What you should do
Copy out the data so that nothing differs from the original.

Source records
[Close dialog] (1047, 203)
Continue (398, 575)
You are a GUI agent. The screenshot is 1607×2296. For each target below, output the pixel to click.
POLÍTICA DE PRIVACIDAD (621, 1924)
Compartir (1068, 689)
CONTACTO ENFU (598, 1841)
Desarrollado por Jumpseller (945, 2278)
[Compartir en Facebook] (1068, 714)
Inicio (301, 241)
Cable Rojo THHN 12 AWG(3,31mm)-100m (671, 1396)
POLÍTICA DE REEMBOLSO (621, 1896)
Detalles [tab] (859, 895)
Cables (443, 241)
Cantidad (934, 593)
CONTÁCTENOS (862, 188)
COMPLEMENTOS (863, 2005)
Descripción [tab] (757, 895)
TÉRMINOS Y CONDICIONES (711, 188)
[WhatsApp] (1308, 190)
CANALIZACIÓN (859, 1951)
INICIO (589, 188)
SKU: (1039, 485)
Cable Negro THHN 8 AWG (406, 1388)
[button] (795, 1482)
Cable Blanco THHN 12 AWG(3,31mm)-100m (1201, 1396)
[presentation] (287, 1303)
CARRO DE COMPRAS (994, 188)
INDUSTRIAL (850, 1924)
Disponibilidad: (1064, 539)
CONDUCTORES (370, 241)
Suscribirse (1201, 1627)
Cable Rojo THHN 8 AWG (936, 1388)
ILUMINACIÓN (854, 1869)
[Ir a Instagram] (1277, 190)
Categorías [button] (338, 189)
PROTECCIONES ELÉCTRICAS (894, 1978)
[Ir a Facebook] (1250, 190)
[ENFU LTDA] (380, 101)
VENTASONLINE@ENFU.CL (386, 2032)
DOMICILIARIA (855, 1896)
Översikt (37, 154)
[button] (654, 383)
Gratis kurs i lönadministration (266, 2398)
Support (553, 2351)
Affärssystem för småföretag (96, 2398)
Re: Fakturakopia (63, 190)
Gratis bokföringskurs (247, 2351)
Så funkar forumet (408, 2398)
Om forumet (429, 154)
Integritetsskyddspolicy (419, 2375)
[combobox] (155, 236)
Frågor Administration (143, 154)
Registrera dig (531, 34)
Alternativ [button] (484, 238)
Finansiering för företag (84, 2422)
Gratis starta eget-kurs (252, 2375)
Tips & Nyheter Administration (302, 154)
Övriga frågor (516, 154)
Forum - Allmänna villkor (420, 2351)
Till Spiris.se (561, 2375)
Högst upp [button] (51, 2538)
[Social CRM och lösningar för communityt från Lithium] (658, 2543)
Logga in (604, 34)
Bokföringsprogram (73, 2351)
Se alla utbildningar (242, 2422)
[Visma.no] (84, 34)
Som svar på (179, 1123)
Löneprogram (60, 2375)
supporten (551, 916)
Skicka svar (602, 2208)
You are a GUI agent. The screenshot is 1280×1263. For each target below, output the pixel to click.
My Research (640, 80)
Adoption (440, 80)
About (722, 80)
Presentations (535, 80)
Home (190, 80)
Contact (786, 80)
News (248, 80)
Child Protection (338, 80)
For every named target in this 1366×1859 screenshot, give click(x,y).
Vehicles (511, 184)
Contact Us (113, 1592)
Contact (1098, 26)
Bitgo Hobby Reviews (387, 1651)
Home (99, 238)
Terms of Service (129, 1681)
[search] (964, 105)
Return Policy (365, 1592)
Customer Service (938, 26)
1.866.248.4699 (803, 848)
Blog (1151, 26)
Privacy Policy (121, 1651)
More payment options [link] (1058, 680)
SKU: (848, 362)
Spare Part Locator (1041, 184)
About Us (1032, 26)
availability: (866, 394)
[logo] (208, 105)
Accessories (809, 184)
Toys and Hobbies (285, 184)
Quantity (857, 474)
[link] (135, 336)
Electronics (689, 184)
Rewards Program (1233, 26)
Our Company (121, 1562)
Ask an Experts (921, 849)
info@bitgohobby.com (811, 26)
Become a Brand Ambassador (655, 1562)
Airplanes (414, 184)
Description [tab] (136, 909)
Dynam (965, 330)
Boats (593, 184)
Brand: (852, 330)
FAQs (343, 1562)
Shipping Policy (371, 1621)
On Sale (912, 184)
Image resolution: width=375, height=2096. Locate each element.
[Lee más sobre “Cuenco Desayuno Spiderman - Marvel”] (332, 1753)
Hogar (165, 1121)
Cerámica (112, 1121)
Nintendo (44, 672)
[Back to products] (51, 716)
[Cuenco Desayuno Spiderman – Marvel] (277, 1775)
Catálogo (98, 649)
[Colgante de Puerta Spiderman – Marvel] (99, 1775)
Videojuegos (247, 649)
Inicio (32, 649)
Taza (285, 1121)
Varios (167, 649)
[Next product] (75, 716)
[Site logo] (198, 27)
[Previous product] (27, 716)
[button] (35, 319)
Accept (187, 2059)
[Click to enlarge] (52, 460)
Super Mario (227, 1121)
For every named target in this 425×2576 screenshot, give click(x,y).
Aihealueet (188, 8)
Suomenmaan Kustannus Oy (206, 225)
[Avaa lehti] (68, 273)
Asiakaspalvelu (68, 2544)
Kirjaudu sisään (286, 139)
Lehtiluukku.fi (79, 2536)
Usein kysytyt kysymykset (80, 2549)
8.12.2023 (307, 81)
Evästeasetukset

Answer
[Close dialog] (1047, 203)
Continue (398, 575)
You are a GUI agent. The screenshot is 1607×2296. For each target below, output the pixel to click.
POLÍTICA DE PRIVACIDAD (621, 1924)
Compartir (1068, 689)
CONTACTO ENFU (598, 1841)
Desarrollado por Jumpseller (945, 2278)
[Compartir en Facebook] (1068, 714)
Inicio (301, 241)
Cable Rojo THHN 12 AWG(3,31mm)-100m (671, 1396)
POLÍTICA DE REEMBOLSO (621, 1896)
Detalles [tab] (859, 895)
Cables (443, 241)
Cantidad (934, 593)
CONTÁCTENOS (862, 188)
COMPLEMENTOS (863, 2005)
Descripción [tab] (757, 895)
TÉRMINOS Y CONDICIONES (711, 188)
[WhatsApp] (1308, 190)
CANALIZACIÓN (859, 1951)
INICIO (589, 188)
SKU: (1039, 485)
Cable Negro THHN 8 AWG (406, 1388)
[button] (795, 1482)
Cable Blanco THHN 12 AWG(3,31mm)-100m (1201, 1396)
[presentation] (287, 1303)
CARRO DE COMPRAS (994, 188)
INDUSTRIAL (850, 1924)
Disponibilidad: (1064, 539)
CONDUCTORES (370, 241)
Suscribirse (1201, 1627)
Cable Rojo THHN 8 AWG (936, 1388)
ILUMINACIÓN (854, 1869)
[Ir a Instagram] (1277, 190)
Categorías [button] (338, 189)
PROTECCIONES ELÉCTRICAS (894, 1978)
[Ir a Facebook] (1250, 190)
[ENFU LTDA] (380, 101)
VENTASONLINE@ENFU.CL (386, 2032)
DOMICILIARIA (855, 1896)
Översikt (37, 154)
[button] (654, 383)
Gratis kurs i lönadministration (266, 2398)
Support (553, 2351)
Affärssystem för småföretag (96, 2398)
Re: Fakturakopia (63, 190)
Gratis bokföringskurs (247, 2351)
Så funkar forumet (408, 2398)
Om forumet (429, 154)
Integritetsskyddspolicy (419, 2375)
[combobox] (155, 236)
Frågor Administration (143, 154)
Registrera dig (531, 34)
Alternativ [button] (484, 238)
Finansiering för företag (84, 2422)
Gratis starta eget-kurs (252, 2375)
Tips & Nyheter Administration (302, 154)
Övriga frågor (516, 154)
Forum - Allmänna villkor (420, 2351)
Till Spiris.se (561, 2375)
Högst upp [button] (51, 2538)
[Social CRM och lösningar för communityt från Lithium] (658, 2543)
Logga in (604, 34)
Bokföringsprogram (73, 2351)
Se alla utbildningar (242, 2422)
[Visma.no] (84, 34)
Som svar på (179, 1123)
Löneprogram (60, 2375)
supporten (551, 916)
Skicka svar (602, 2208)
You are a GUI agent. The screenshot is 1280×1263. For each target below, output the pixel to click.
My Research (640, 80)
Adoption (440, 80)
About (722, 80)
Presentations (535, 80)
Home (190, 80)
Contact (786, 80)
News (248, 80)
Child Protection (338, 80)
For every named target in this 1366×1859 screenshot, give click(x,y).
Vehicles (511, 184)
Contact Us (113, 1592)
Contact (1098, 26)
Bitgo Hobby Reviews (387, 1651)
Home (99, 238)
Terms of Service (129, 1681)
[search] (964, 105)
Return Policy (365, 1592)
Customer Service (938, 26)
1.866.248.4699 (803, 848)
Blog (1151, 26)
Privacy Policy (121, 1651)
More payment options [link] (1058, 680)
SKU: (848, 362)
Spare Part Locator (1041, 184)
About Us (1032, 26)
availability: (866, 394)
[logo] (208, 105)
Accessories (809, 184)
Toys and Hobbies (285, 184)
Quantity (857, 474)
[link] (135, 336)
Electronics (689, 184)
Rewards Program (1233, 26)
Our Company (121, 1562)
Ask an Experts (921, 849)
info@bitgohobby.com (811, 26)
Become a Brand Ambassador (655, 1562)
Airplanes (414, 184)
Description [tab] (136, 909)
Dynam (965, 330)
Boats (593, 184)
Brand: (852, 330)
FAQs (343, 1562)
Shipping Policy (371, 1621)
On Sale (912, 184)
Image resolution: width=375, height=2096. Locate each element.
[Lee más sobre “Cuenco Desayuno Spiderman - Marvel”] (332, 1753)
Hogar (165, 1121)
Cerámica (112, 1121)
Nintendo (44, 672)
[Back to products] (51, 716)
[Cuenco Desayuno Spiderman – Marvel] (277, 1775)
Catálogo (98, 649)
[Colgante de Puerta Spiderman – Marvel] (99, 1775)
Videojuegos (247, 649)
Inicio (32, 649)
Taza (285, 1121)
Varios (167, 649)
[Next product] (75, 716)
[Site logo] (198, 27)
[Previous product] (27, 716)
[button] (35, 319)
Accept (187, 2059)
[Click to enlarge] (52, 460)
Super Mario (227, 1121)
For every named target in this 425×2576 screenshot, give click(x,y).
Aihealueet (188, 8)
Suomenmaan Kustannus Oy (206, 225)
[Avaa lehti] (68, 273)
Asiakaspalvelu (68, 2544)
Kirjaudu sisään (286, 139)
Lehtiluukku.fi (79, 2536)
Usein kysytyt kysymykset (80, 2549)
8.12.2023 (307, 81)
Evästeasetukset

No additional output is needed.